Performance Analysis of ACO and FA Algorithms on Parameter Variation Scenarios in Determining Alternative Routes for Cars as a Solution to Traffic Jams

Authors

  • Yuliant Sibaroni School of Computing, Telkom University, Indonesia http://orcid.org/0000-0002-9275-8972
  • Sri Suryani Prasetiyowati School of Computing, Telkom University, Indonesia
  • Mitha Putrianty Fairuz School of Computing, Telkom University, Indonesia
  • Muhammad Damar School of Computing, Telkom University, Indonesia
  • Rafika Salis School of Computing, Telkom University, Indonesia

DOI:

https://doi.org/10.15575/join.v7i1.797

Keywords:

Alternative Route, Ant Colony Optimization, Firefly Algorithm, Parameter Optimization, Travel Time

Abstract

This study proposes several alternative optimal routes on traffic-prone routes using Ant Colony Optimization (ACO) and Firefly Algorithm (FA). Two methods are classified as the metaheuristic method, which means that they can solve problems with complex optimization and will get the solution with the best results.
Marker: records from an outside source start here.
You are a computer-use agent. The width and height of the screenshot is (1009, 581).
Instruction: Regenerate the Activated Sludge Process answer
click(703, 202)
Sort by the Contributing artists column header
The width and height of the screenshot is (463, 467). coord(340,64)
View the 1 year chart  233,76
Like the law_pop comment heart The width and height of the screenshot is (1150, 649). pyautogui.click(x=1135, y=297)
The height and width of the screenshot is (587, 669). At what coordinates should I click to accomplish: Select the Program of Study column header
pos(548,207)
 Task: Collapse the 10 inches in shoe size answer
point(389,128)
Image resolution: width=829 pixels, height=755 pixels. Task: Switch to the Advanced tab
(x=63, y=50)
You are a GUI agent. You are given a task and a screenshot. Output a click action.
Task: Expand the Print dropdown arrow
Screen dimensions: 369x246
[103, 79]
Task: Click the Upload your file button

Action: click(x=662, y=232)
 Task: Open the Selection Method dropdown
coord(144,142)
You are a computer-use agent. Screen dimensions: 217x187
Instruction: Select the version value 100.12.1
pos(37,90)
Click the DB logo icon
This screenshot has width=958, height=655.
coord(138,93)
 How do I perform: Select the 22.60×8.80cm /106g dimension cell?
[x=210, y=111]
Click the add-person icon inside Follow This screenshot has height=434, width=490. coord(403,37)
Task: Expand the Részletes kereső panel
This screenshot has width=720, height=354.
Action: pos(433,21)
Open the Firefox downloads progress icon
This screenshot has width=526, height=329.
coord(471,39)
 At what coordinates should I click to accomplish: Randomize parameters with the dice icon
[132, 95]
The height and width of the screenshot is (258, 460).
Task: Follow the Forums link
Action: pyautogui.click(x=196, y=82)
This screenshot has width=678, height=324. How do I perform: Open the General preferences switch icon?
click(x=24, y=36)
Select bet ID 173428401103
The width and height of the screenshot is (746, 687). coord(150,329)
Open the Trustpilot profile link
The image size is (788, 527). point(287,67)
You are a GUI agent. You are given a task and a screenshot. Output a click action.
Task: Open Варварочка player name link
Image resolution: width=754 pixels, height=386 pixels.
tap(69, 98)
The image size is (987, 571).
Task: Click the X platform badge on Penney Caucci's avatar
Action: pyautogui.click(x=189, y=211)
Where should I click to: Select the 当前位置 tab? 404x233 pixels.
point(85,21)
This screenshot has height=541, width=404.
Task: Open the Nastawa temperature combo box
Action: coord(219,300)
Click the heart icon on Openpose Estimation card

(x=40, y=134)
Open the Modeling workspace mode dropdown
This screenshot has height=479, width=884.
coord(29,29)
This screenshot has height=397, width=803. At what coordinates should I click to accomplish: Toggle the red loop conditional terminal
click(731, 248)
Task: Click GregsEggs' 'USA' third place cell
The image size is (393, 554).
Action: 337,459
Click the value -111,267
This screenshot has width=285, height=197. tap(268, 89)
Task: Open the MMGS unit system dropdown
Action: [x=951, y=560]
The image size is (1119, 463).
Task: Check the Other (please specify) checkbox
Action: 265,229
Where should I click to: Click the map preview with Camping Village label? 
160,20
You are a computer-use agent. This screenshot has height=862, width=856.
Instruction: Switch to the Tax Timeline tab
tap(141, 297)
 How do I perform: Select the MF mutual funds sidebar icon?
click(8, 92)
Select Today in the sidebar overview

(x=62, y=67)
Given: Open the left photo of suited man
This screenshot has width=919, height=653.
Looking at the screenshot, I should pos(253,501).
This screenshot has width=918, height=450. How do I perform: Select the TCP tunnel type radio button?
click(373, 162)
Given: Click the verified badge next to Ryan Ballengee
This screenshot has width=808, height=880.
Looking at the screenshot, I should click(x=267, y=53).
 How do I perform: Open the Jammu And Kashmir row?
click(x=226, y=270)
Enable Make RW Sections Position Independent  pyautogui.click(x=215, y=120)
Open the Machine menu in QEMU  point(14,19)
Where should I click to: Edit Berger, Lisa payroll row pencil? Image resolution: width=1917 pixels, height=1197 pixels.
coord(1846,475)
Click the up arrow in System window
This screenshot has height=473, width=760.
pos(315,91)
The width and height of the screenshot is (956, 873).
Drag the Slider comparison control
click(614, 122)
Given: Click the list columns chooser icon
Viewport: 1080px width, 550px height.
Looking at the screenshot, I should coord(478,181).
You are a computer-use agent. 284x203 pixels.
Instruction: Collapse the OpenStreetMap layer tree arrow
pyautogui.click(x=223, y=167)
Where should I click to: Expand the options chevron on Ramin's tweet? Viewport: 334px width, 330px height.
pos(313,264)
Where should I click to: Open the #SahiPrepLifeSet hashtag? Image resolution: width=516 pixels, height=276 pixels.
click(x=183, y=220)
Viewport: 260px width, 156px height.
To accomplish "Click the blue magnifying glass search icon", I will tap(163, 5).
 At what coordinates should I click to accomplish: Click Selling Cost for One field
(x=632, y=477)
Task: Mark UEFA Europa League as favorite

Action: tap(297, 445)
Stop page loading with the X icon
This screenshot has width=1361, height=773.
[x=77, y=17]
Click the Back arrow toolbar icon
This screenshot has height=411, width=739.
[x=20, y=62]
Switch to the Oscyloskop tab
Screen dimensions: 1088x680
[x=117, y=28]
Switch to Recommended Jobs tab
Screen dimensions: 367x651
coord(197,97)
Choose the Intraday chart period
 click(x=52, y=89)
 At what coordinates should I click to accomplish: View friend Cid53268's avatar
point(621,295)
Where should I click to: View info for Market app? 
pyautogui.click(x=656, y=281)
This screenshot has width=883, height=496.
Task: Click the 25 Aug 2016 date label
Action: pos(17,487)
Comparison of alternative routes generated by the two algorithms is measured based on several parameters, namely alpha and beta in determination of the best alternative route. The results obtained are that the alternative route produced by FA is superior to ACO, with an accuracy of 88%. This is also supported by the performance of the FA algorithm which is generally superior, where the resulting alternative route is shorter in distance, time, running time and  there is no influence on the alpha parameter value. But in each iteration, the number of alternative routes generated is less. The contribution of this research is to provide information about the best algorithm between ACO and FA in providing the most optimal alternative route based on the fastest travel time. The recommended alternative path is a path that is sufficient for cars to pass, because the selection takes into account the size of the road capacity.

Author Biography

Yuliant Sibaroni, School of Computing, Telkom University

Lecturer in Informatics Faculty , Telkom University, received the bachelor’s degree in Statistics from Gadjah Mada University (UGM), received master dan doctoral degree in Informatics from Bandung Institute of Technology (ITB)

References

A. Marsiela, “ADB: Kemacetan di Bandung Melebihi Jakarta.†https://www.beritasatu.com/nasional/578854-adb-kemacetan-di-bandung-melebihi -jakarta (accessed Jun. 23, 2021).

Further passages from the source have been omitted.